Database server with a seamless upgrade process symbolizing zero downtime in an InnoDB Cluster.

How to Upgrade an Existing InnoDB Cluster with Zero Downtime

,

Upgrading a MySQL InnoDB Cluster without disrupting applications is achievable if you plan the process, control traffic routing, and upgrade nodes in a safe order.

Core idea: rolling upgrade with controlled routing

The basic pattern is:

  • Keep the cluster running at all times.
  • Temporarily drain traffic from one node.
  • Upgrade that node, validate it, then return it to the cluster.
  • Repeat for all nodes, including the primary.

At a high level, the flow looks like this:

Before upgrade:              During rolling upgrade:

  App traffic                 App traffic
      |                           |
+-------------+              +-------------+
| MySQL Router|              | MySQL Router|
+------+------+              +------+------+ 
       |                            |
  +----+----+                  +----+----+
  |Primary |  <-- writes       |Primary |  (old)
  +----+---+                  +----+---+
       |                            |
  +----+----+  +----+----+     +----+----+  +----+----+
  |Replica1|  |Replica2|       |Replica1|  |Replica2| (upgraded)
  +---------+  +-------+       +---------+  +--------+

The router (or your own proxy/load balancer) is the key to keeping sessions away from nodes while they are being upgraded.

Pre-upgrade checks and preparation

1. Confirm cluster health

Before touching versions, ensure the InnoDB Cluster is fully healthy. From your MySQL Shell (JS mode):

shell.connect('admin@cluster-primary:3306')
var cluster = dba.getCluster('prodCluster')
cluster.status()

Verify:

  • All members are ONLINE.
  • Replication mode is as expected (usually Single-Primary).
  • There is no ongoing recovery or lag.

2. Check version compatibility

Upgrades must follow a supported path. Read the official MySQL documentation for your current and target versions and verify:

  • The upgrade path is supported (e.g. no major version jumps that are disallowed).
  • All plugins and authentication methods exist in the target version.
  • Any deprecated configuration options you use are either removed or replaced.

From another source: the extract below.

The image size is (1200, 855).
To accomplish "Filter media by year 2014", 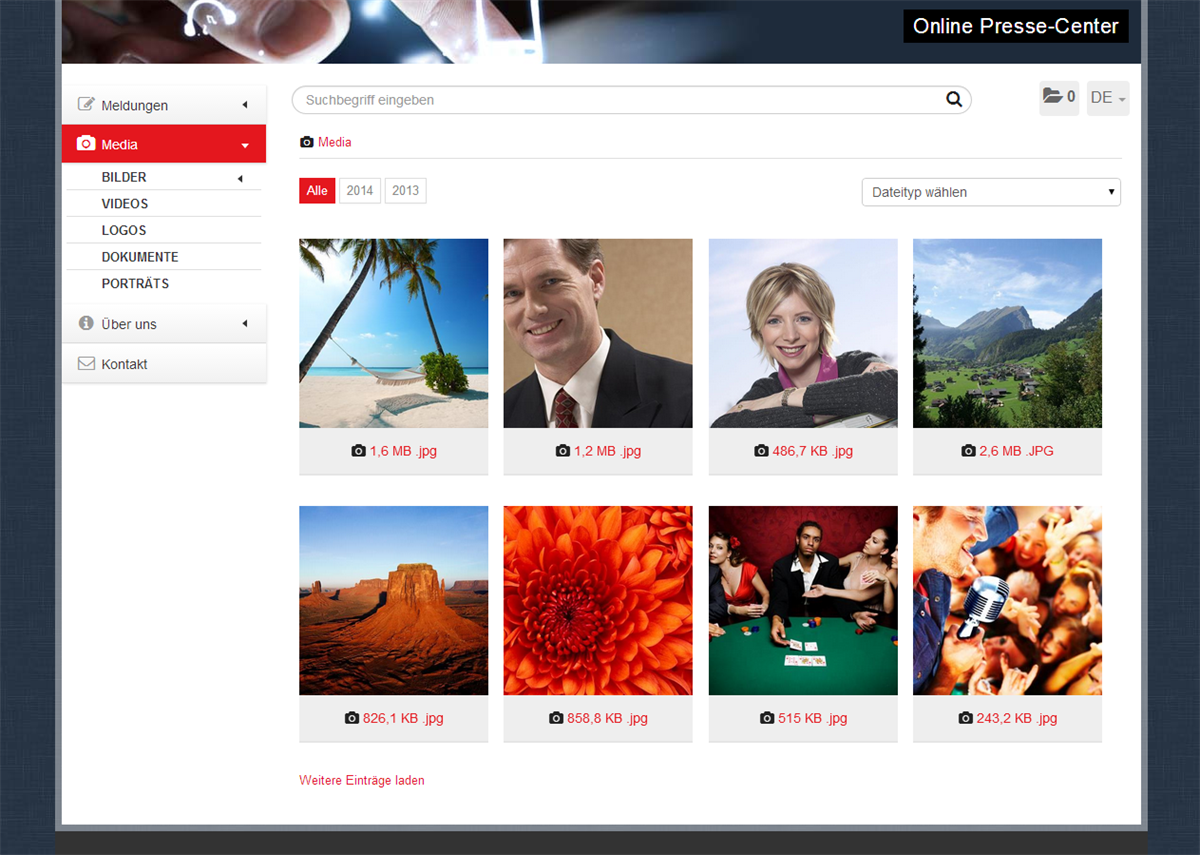I will pos(360,191).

On each node, record the current version:

SELECT VERSION();

3. Backup and rollback strategy

Zero downtime does not mean zero risk. You still need a backup and rollback plan.

  • Take a full physical backup of at least one node using your standard tool (e.g. Percona XtraBackup or MySQL Enterprise Backup).
  • Test restoring that backup to a separate host to confirm it is valid.
  • Document how to rebuild a cluster member from backup if the upgrade fails.

A zero-downtime upgrade is only as good as the rollback plan you never have to use.

DBA proverb

4. Verify Router / proxy configuration

Your routing layer must be able to:

  • Stop sending traffic to a specific node (drain or disable).
  • Separate read-write and read-only traffic if needed.
  • Fail over cleanly if the primary changes.

If you use MySQL Router, ensure it is deployed with metadata-based configuration pointing at your cluster. For other proxies (HAProxy, ProxySQL, etc.), make sure you understand how to mark a backend as out of rotation without dropping existing sessions prematurely.

Upgrade strategy overview

The recommended order is:

  1. Upgrade one secondary (replica) node.
  2. Upgrade remaining secondary nodes.
  3. Fail over to an upgraded secondary and upgrade the old primary last.
  4. Finally, upgrade MySQL Router or other proxies if needed.

This ensures you always have a working primary on the old version until at least one upgraded node is fully validated.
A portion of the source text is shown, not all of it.